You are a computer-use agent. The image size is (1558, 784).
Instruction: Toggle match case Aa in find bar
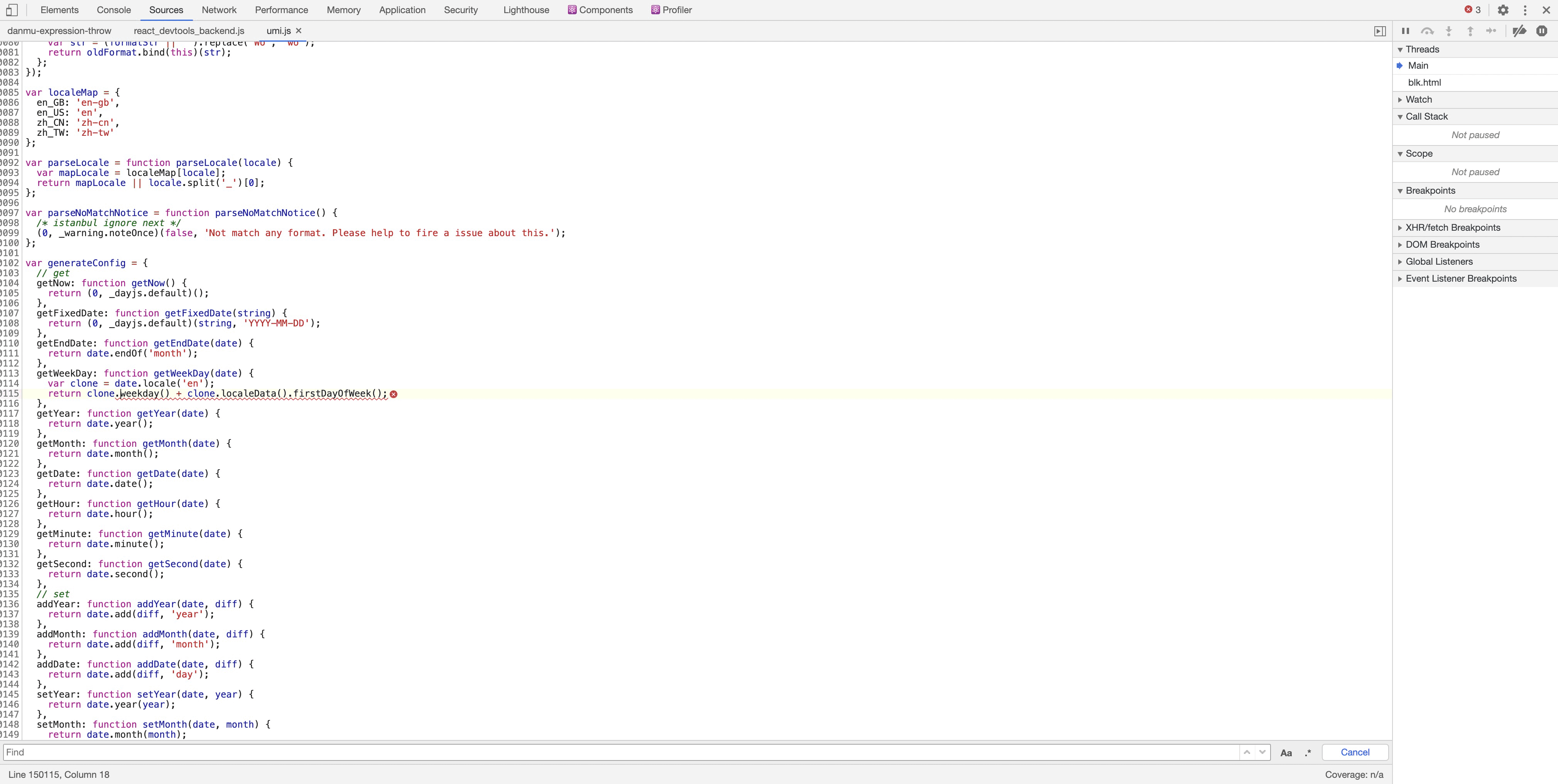click(x=1286, y=752)
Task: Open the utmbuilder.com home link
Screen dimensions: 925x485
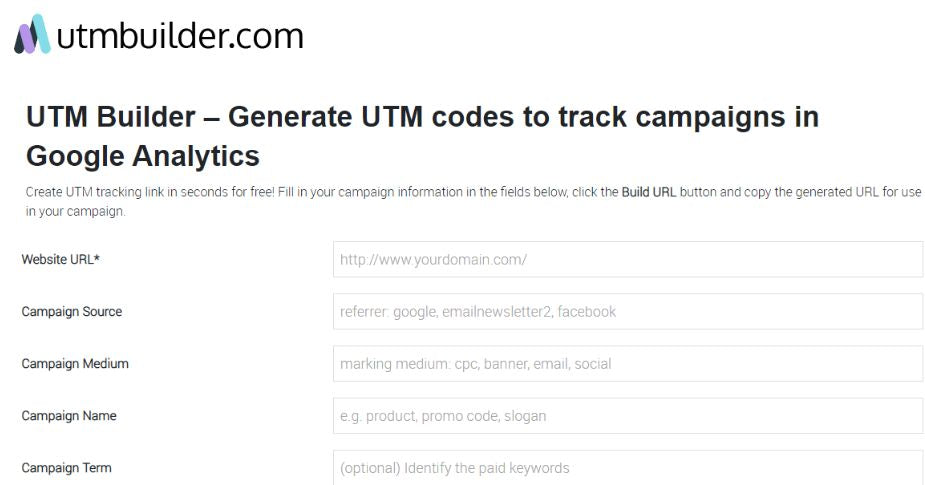Action: pos(180,36)
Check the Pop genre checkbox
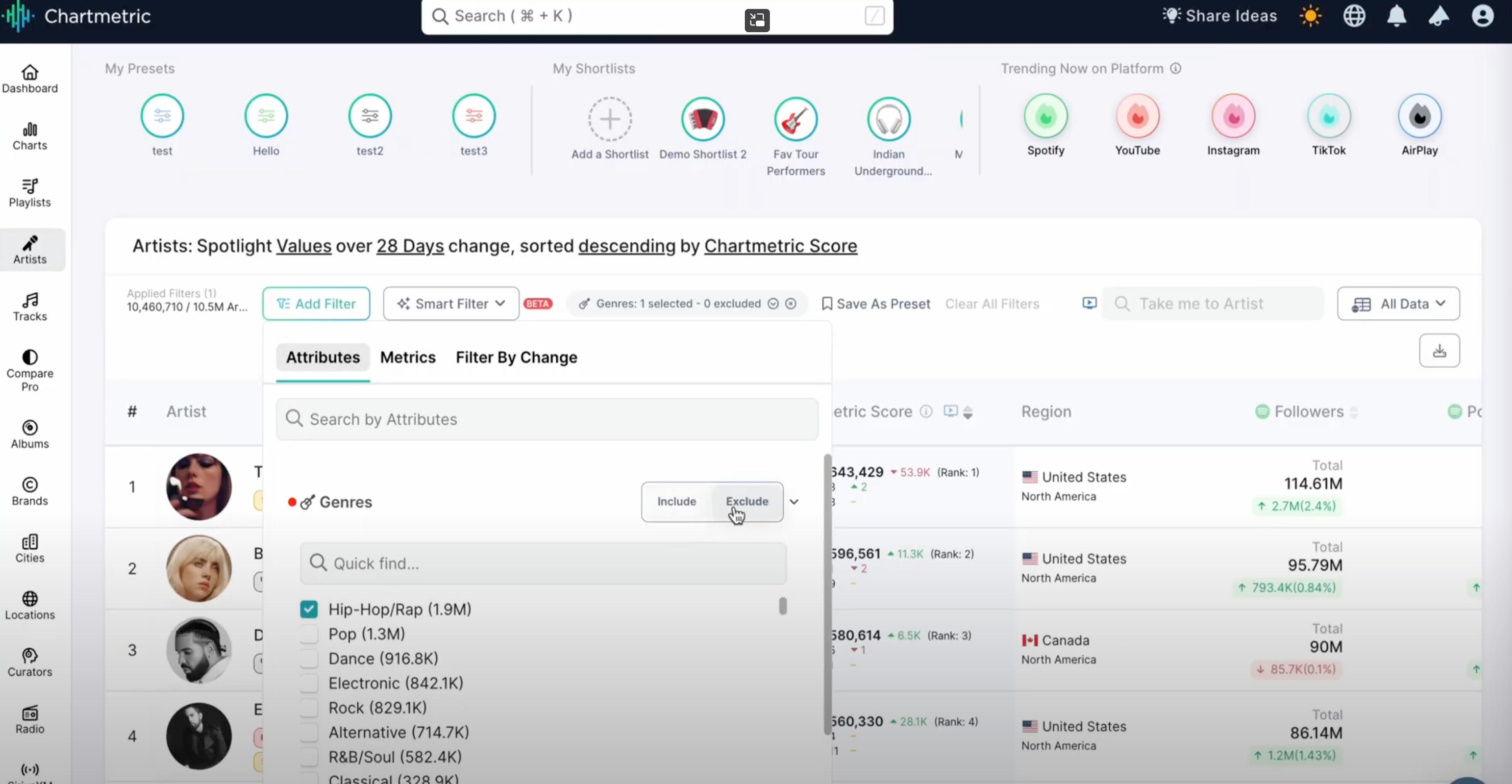1512x784 pixels. coord(309,634)
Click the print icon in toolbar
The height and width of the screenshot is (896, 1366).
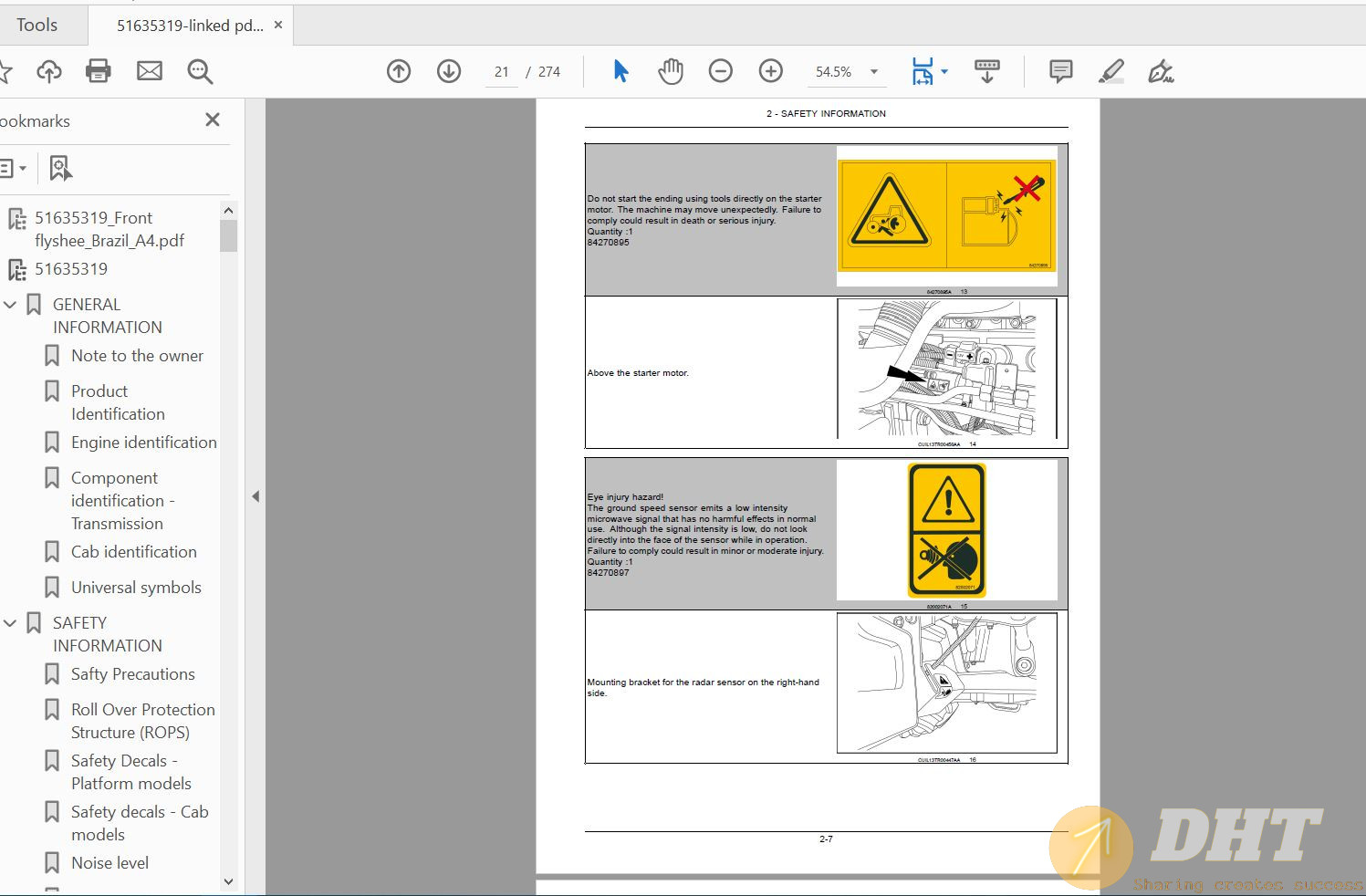[x=98, y=71]
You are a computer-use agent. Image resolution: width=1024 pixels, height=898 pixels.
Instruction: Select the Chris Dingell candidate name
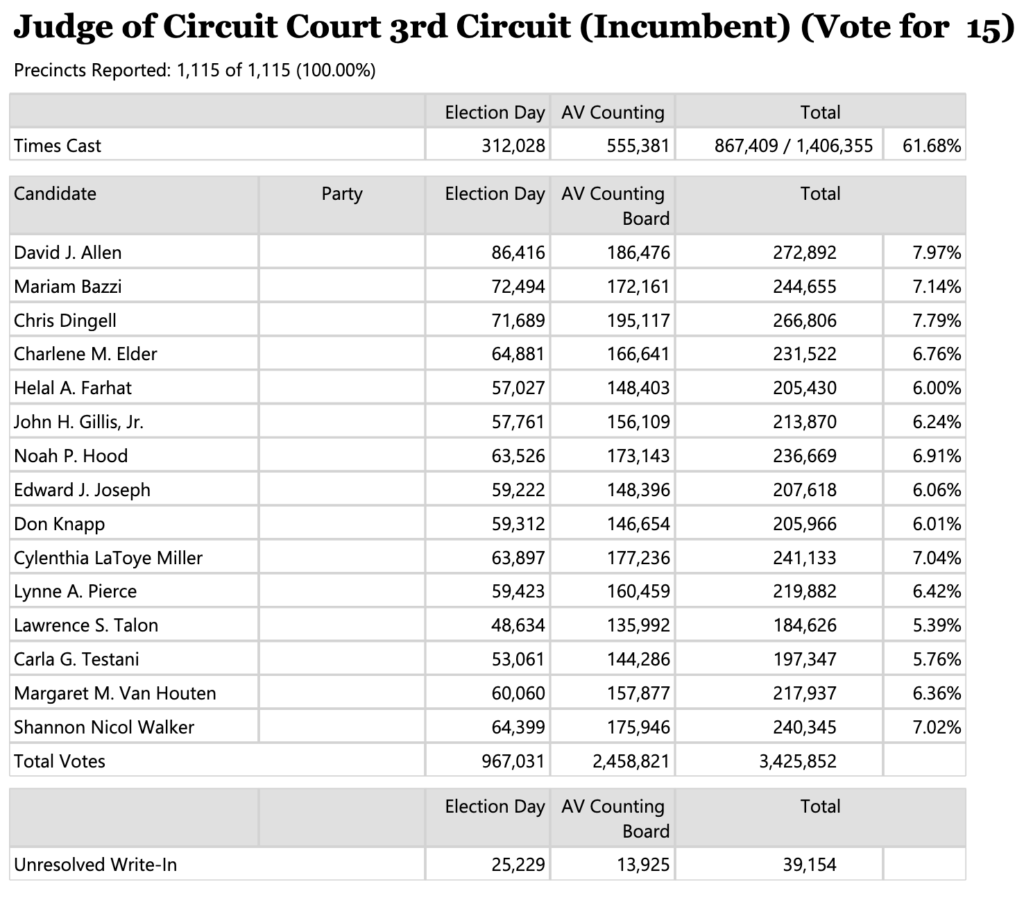(65, 321)
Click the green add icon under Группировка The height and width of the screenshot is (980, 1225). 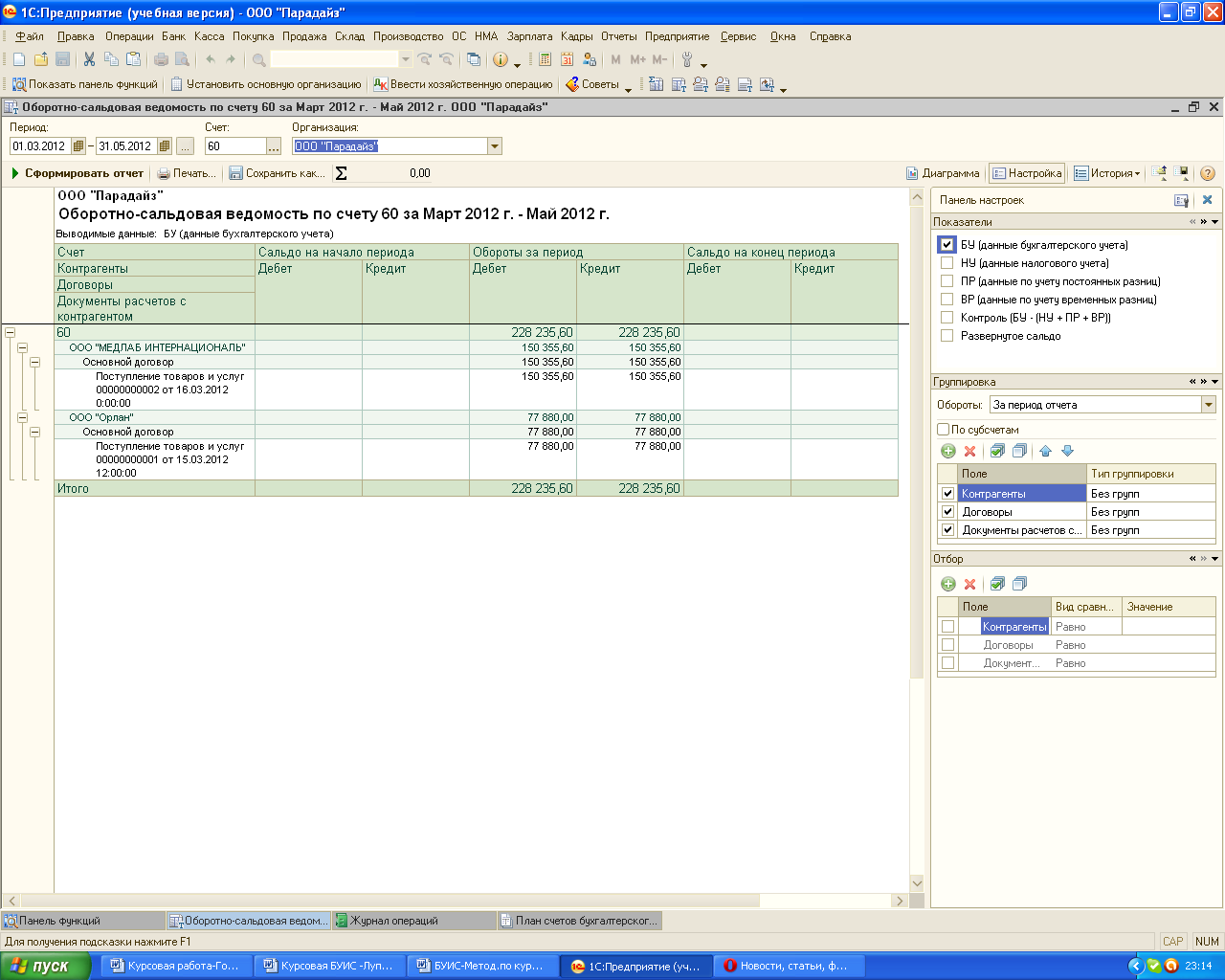[x=948, y=451]
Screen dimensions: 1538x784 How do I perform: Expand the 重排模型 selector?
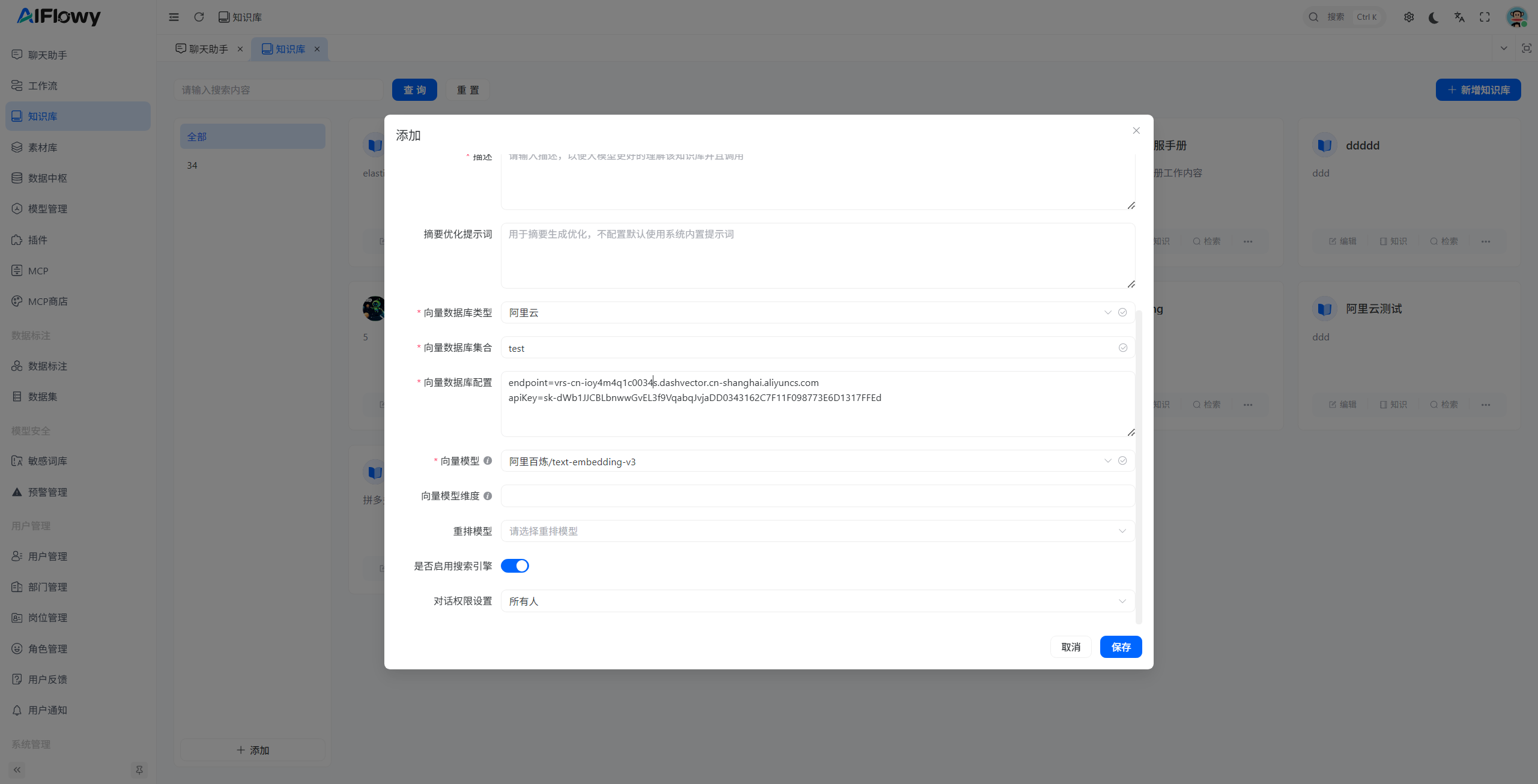point(817,531)
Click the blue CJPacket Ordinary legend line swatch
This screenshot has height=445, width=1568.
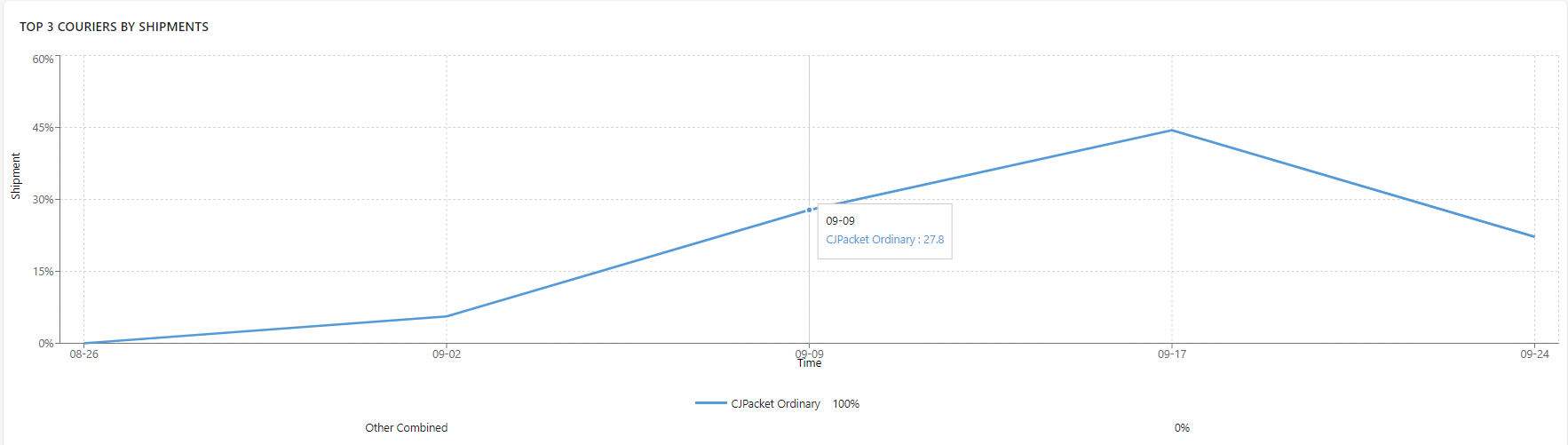(x=711, y=403)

------------------------------------

Aim of the exercise
Repeat the lines of the listing from the one containing "Click the blue" through the end of the listing, inclusive, omitting the pictures.

Response to the exercise
Click the blue CJPacket Ordinary legend line swatch
This screenshot has height=445, width=1568.
(x=711, y=403)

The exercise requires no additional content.